WHAT YOU WILL DO:
Every line of the records below from the line with "Instruction: Click the" up to and including the line with "Given: Click the Smart Key System row label" must be reproduced exactly, and no line outside that range.

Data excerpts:
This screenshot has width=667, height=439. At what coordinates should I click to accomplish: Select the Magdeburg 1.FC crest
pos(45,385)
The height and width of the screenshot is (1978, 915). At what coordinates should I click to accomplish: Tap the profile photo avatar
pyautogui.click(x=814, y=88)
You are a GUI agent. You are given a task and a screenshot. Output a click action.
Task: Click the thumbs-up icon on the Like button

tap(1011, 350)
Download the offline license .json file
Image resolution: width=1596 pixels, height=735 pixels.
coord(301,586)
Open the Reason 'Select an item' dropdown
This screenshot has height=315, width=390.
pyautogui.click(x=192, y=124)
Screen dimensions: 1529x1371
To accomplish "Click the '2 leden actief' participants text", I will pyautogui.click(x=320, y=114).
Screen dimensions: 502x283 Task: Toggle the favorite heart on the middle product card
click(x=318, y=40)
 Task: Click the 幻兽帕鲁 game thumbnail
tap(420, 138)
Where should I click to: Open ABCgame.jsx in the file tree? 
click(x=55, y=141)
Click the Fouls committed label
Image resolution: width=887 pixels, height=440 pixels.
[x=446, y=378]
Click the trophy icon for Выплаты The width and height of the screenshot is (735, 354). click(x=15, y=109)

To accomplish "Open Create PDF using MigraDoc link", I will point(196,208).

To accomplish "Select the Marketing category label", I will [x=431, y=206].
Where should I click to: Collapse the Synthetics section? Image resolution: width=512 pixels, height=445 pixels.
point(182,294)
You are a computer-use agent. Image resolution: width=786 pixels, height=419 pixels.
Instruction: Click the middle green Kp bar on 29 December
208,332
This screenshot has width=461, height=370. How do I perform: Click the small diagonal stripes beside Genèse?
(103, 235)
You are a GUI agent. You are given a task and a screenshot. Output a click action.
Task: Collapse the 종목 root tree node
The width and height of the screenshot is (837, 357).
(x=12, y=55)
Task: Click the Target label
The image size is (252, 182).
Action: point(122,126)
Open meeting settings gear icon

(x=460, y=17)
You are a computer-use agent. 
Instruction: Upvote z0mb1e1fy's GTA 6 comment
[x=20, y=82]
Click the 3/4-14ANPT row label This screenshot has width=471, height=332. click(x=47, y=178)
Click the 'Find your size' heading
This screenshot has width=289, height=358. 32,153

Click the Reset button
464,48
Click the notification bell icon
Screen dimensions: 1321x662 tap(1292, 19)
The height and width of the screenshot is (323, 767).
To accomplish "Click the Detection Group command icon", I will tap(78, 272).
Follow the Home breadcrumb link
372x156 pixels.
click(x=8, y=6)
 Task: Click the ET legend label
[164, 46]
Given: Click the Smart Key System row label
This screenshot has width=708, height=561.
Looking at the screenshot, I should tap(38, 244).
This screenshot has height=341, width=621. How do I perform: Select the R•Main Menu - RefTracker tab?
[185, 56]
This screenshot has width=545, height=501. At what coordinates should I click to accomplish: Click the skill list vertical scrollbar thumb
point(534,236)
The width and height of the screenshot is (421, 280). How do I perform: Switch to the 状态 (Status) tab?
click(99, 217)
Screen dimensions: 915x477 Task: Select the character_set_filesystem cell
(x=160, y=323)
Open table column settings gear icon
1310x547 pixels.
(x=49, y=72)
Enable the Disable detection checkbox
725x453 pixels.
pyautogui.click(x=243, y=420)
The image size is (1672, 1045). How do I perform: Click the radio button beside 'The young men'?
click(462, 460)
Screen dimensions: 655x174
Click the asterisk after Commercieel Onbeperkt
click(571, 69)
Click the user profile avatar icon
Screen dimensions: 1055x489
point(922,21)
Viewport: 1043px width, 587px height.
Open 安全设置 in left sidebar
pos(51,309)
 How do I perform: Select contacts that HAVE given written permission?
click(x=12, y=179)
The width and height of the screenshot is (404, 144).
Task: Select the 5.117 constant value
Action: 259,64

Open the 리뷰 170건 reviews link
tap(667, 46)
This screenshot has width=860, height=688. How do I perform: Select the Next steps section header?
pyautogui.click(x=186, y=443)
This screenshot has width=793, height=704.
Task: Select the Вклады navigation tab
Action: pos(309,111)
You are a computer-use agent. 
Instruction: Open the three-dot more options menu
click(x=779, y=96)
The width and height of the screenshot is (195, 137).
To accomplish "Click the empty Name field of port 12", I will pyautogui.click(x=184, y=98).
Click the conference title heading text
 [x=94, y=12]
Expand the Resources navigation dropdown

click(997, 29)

THE COMPLETED TASK:
Instruction: Click the middle green Kp bar on 29 December
208,332
This screenshot has width=461, height=370. How do I perform: Click the small diagonal stripes beside Genèse?
(103, 235)
You are a GUI agent. You are given a task and a screenshot. Output a click action.
Task: Collapse the 종목 root tree node
The width and height of the screenshot is (837, 357).
(x=12, y=55)
Task: Click the Target label
The image size is (252, 182).
Action: point(122,126)
Open meeting settings gear icon

(x=460, y=17)
You are a computer-use agent. 
Instruction: Upvote z0mb1e1fy's GTA 6 comment
[x=20, y=82]
Click the 3/4-14ANPT row label This screenshot has width=471, height=332. click(x=47, y=178)
Click the 'Find your size' heading
This screenshot has width=289, height=358. 32,153

Click the Reset button
464,48
Click the notification bell icon
Screen dimensions: 1321x662 tap(1292, 19)
The height and width of the screenshot is (323, 767).
To accomplish "Click the Detection Group command icon", I will tap(78, 272).
Follow the Home breadcrumb link
372x156 pixels.
click(x=8, y=6)
 Task: Click the ET legend label
[164, 46]
Given: Click the Smart Key System row label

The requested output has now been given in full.